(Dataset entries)
┌──
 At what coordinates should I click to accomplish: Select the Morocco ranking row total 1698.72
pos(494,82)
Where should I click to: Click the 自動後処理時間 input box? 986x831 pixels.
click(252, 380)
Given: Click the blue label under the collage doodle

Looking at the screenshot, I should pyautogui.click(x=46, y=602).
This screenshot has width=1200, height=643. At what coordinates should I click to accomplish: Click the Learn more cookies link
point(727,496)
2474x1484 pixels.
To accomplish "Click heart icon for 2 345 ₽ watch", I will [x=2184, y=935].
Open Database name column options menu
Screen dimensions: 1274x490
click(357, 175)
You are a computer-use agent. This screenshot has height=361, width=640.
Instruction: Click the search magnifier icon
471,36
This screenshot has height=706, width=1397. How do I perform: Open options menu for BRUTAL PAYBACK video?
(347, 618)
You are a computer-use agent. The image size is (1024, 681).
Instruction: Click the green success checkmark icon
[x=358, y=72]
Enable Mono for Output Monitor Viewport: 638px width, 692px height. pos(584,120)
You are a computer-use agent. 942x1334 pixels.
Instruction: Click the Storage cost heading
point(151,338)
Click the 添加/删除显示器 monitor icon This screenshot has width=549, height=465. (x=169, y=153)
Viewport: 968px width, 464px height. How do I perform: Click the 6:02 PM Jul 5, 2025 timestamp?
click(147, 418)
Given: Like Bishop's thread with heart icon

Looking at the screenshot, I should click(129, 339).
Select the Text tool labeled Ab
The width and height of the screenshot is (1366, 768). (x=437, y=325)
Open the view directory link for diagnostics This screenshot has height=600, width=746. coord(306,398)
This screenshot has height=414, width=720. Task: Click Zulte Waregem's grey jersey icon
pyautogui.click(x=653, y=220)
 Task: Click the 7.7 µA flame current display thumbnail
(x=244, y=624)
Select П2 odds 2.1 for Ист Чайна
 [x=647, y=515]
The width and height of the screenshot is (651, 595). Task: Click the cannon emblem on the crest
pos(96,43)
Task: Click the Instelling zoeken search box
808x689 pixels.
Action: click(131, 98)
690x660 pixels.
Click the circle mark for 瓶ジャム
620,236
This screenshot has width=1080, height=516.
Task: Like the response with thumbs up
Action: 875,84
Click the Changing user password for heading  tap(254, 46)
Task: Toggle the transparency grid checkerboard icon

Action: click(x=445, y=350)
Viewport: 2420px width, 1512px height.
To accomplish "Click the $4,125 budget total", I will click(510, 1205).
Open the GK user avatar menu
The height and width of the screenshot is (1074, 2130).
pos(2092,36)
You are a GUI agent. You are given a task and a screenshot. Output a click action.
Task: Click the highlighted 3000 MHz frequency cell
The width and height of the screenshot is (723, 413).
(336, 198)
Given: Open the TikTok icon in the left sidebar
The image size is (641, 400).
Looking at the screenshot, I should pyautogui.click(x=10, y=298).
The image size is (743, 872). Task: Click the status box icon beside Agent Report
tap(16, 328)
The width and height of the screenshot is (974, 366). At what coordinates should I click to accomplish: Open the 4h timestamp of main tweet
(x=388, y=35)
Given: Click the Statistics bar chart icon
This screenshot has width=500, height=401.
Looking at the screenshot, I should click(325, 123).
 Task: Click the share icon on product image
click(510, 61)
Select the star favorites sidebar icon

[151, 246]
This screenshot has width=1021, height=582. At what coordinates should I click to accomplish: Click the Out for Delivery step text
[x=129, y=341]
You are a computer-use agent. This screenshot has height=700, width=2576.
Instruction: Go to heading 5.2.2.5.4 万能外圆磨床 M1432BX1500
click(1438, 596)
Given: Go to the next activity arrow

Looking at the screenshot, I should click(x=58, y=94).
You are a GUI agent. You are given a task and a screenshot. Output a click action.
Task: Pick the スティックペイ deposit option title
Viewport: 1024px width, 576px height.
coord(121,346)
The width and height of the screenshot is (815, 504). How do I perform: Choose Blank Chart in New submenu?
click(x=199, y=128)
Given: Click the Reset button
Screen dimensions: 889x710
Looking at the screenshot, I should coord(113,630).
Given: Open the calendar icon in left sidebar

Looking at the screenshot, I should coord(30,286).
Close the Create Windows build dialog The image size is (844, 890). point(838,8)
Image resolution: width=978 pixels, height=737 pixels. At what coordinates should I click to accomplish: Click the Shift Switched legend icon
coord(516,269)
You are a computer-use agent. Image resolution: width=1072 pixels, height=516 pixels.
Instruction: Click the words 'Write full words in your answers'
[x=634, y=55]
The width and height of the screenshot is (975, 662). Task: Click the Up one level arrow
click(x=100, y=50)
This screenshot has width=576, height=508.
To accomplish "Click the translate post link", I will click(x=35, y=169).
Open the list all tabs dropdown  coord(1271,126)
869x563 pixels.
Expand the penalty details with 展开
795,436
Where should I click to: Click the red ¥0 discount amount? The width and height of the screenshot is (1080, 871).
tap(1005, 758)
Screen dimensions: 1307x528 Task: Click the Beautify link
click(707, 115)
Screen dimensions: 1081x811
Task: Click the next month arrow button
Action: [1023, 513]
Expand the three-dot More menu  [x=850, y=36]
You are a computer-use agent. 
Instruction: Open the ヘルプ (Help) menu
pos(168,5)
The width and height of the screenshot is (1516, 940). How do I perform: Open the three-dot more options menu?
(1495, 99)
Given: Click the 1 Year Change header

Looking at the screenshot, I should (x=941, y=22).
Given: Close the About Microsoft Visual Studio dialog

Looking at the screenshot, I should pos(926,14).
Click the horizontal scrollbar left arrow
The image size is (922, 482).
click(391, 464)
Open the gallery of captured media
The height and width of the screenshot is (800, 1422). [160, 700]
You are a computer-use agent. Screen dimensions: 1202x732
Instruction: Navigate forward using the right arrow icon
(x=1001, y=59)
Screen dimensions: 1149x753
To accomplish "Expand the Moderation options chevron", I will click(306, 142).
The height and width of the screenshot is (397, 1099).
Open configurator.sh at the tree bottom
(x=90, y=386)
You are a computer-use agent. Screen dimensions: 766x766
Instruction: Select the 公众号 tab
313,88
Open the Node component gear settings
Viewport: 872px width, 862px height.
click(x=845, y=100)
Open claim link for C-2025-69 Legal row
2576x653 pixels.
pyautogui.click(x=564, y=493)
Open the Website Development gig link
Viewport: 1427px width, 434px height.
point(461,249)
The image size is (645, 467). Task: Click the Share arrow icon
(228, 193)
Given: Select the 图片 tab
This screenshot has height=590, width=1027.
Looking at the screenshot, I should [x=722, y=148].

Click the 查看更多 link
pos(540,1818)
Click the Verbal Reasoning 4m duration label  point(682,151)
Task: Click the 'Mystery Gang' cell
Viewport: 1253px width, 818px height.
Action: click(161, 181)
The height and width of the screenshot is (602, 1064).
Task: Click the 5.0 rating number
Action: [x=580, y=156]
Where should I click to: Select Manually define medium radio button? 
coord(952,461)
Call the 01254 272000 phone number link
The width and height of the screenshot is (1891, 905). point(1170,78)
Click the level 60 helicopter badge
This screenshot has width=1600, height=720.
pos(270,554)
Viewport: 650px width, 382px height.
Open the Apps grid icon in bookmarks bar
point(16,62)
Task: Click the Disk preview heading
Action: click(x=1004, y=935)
└──
Exercise: Every record, copied exactly, is the expected answer.

Written solution:
 At what coordinates should I click to accomplish: Select the Morocco ranking row total 1698.72
pos(494,82)
Where should I click to: Click the 自動後処理時間 input box? 986x831 pixels.
click(252, 380)
Given: Click the blue label under the collage doodle

Looking at the screenshot, I should pyautogui.click(x=46, y=602).
This screenshot has width=1200, height=643. At what coordinates should I click to accomplish: Click the Learn more cookies link
point(727,496)
2474x1484 pixels.
To accomplish "Click heart icon for 2 345 ₽ watch", I will [x=2184, y=935].
Open Database name column options menu
Screen dimensions: 1274x490
click(357, 175)
You are a computer-use agent. This screenshot has height=361, width=640.
Instruction: Click the search magnifier icon
471,36
This screenshot has height=706, width=1397. How do I perform: Open options menu for BRUTAL PAYBACK video?
(347, 618)
You are a computer-use agent. The image size is (1024, 681).
Instruction: Click the green success checkmark icon
[x=358, y=72]
Enable Mono for Output Monitor Viewport: 638px width, 692px height. pos(584,120)
You are a computer-use agent. 942x1334 pixels.
Instruction: Click the Storage cost heading
point(151,338)
Click the 添加/删除显示器 monitor icon This screenshot has width=549, height=465. (x=169, y=153)
Viewport: 968px width, 464px height. How do I perform: Click the 6:02 PM Jul 5, 2025 timestamp?
click(147, 418)
Given: Like Bishop's thread with heart icon

Looking at the screenshot, I should click(129, 339).
Select the Text tool labeled Ab
The width and height of the screenshot is (1366, 768). (x=437, y=325)
Open the view directory link for diagnostics This screenshot has height=600, width=746. coord(306,398)
This screenshot has height=414, width=720. Task: Click Zulte Waregem's grey jersey icon
pyautogui.click(x=653, y=220)
 Task: Click the 7.7 µA flame current display thumbnail
(x=244, y=624)
Select П2 odds 2.1 for Ист Чайна
 [x=647, y=515]
The width and height of the screenshot is (651, 595). Task: Click the cannon emblem on the crest
pos(96,43)
Task: Click the Instelling zoeken search box
808x689 pixels.
Action: click(131, 98)
690x660 pixels.
Click the circle mark for 瓶ジャム
620,236
This screenshot has width=1080, height=516.
Task: Like the response with thumbs up
Action: 875,84
Click the Changing user password for heading  tap(254, 46)
Task: Toggle the transparency grid checkerboard icon

Action: click(x=445, y=350)
Viewport: 2420px width, 1512px height.
To accomplish "Click the $4,125 budget total", I will click(510, 1205).
Open the GK user avatar menu
The height and width of the screenshot is (1074, 2130).
pos(2092,36)
You are a GUI agent. You are given a task and a screenshot. Output a click action.
Task: Click the highlighted 3000 MHz frequency cell
The width and height of the screenshot is (723, 413).
(336, 198)
Given: Open the TikTok icon in the left sidebar
The image size is (641, 400).
Looking at the screenshot, I should pyautogui.click(x=10, y=298).
The image size is (743, 872). Task: Click the status box icon beside Agent Report
tap(16, 328)
The width and height of the screenshot is (974, 366). At what coordinates should I click to accomplish: Open the 4h timestamp of main tweet
(x=388, y=35)
Given: Click the Statistics bar chart icon
This screenshot has width=500, height=401.
Looking at the screenshot, I should click(325, 123).
 Task: Click the share icon on product image
click(510, 61)
Select the star favorites sidebar icon

[151, 246]
This screenshot has width=1021, height=582. At what coordinates should I click to accomplish: Click the Out for Delivery step text
[x=129, y=341]
You are a computer-use agent. This screenshot has height=700, width=2576.
Instruction: Go to heading 5.2.2.5.4 万能外圆磨床 M1432BX1500
click(1438, 596)
Given: Go to the next activity arrow

Looking at the screenshot, I should click(x=58, y=94).
You are a GUI agent. You are given a task and a screenshot. Output a click action.
Task: Pick the スティックペイ deposit option title
Viewport: 1024px width, 576px height.
coord(121,346)
The width and height of the screenshot is (815, 504). How do I perform: Choose Blank Chart in New submenu?
click(x=199, y=128)
Given: Click the Reset button
Screen dimensions: 889x710
Looking at the screenshot, I should coord(113,630).
Given: Open the calendar icon in left sidebar

Looking at the screenshot, I should coord(30,286).
Close the Create Windows build dialog The image size is (844, 890). point(838,8)
Image resolution: width=978 pixels, height=737 pixels. At what coordinates should I click to accomplish: Click the Shift Switched legend icon
coord(516,269)
You are a computer-use agent. Image resolution: width=1072 pixels, height=516 pixels.
Instruction: Click the words 'Write full words in your answers'
[x=634, y=55]
The width and height of the screenshot is (975, 662). Task: Click the Up one level arrow
click(x=100, y=50)
This screenshot has width=576, height=508.
To accomplish "Click the translate post link", I will click(x=35, y=169).
Open the list all tabs dropdown  coord(1271,126)
869x563 pixels.
Expand the penalty details with 展开
795,436
Where should I click to: Click the red ¥0 discount amount? The width and height of the screenshot is (1080, 871).
tap(1005, 758)
Screen dimensions: 1307x528 Task: Click the Beautify link
click(707, 115)
Screen dimensions: 1081x811
Task: Click the next month arrow button
Action: [1023, 513]
Expand the three-dot More menu  [x=850, y=36]
You are a computer-use agent. 
Instruction: Open the ヘルプ (Help) menu
pos(168,5)
The width and height of the screenshot is (1516, 940). How do I perform: Open the three-dot more options menu?
(1495, 99)
Given: Click the 1 Year Change header

Looking at the screenshot, I should (x=941, y=22).
Given: Close the About Microsoft Visual Studio dialog

Looking at the screenshot, I should pos(926,14).
Click the horizontal scrollbar left arrow
The image size is (922, 482).
click(391, 464)
Open the gallery of captured media
The height and width of the screenshot is (800, 1422). [160, 700]
You are a computer-use agent. Screen dimensions: 1202x732
Instruction: Navigate forward using the right arrow icon
(x=1001, y=59)
Screen dimensions: 1149x753
To accomplish "Expand the Moderation options chevron", I will click(306, 142).
The height and width of the screenshot is (397, 1099).
Open configurator.sh at the tree bottom
(x=90, y=386)
You are a computer-use agent. Screen dimensions: 766x766
Instruction: Select the 公众号 tab
313,88
Open the Node component gear settings
Viewport: 872px width, 862px height.
click(x=845, y=100)
Open claim link for C-2025-69 Legal row
2576x653 pixels.
pyautogui.click(x=564, y=493)
Open the Website Development gig link
Viewport: 1427px width, 434px height.
point(461,249)
The image size is (645, 467). Task: Click the Share arrow icon
(228, 193)
Given: Select the 图片 tab
This screenshot has height=590, width=1027.
Looking at the screenshot, I should [x=722, y=148].

Click the 查看更多 link
pos(540,1818)
Click the Verbal Reasoning 4m duration label  point(682,151)
Task: Click the 'Mystery Gang' cell
Viewport: 1253px width, 818px height.
Action: click(161, 181)
The height and width of the screenshot is (602, 1064).
Task: Click the 5.0 rating number
Action: [x=580, y=156]
Where should I click to: Select Manually define medium radio button? 
coord(952,461)
Call the 01254 272000 phone number link
The width and height of the screenshot is (1891, 905). point(1170,78)
Click the level 60 helicopter badge
This screenshot has width=1600, height=720.
pos(270,554)
Viewport: 650px width, 382px height.
Open the Apps grid icon in bookmarks bar
point(16,62)
Task: Click the Disk preview heading
Action: click(x=1004, y=935)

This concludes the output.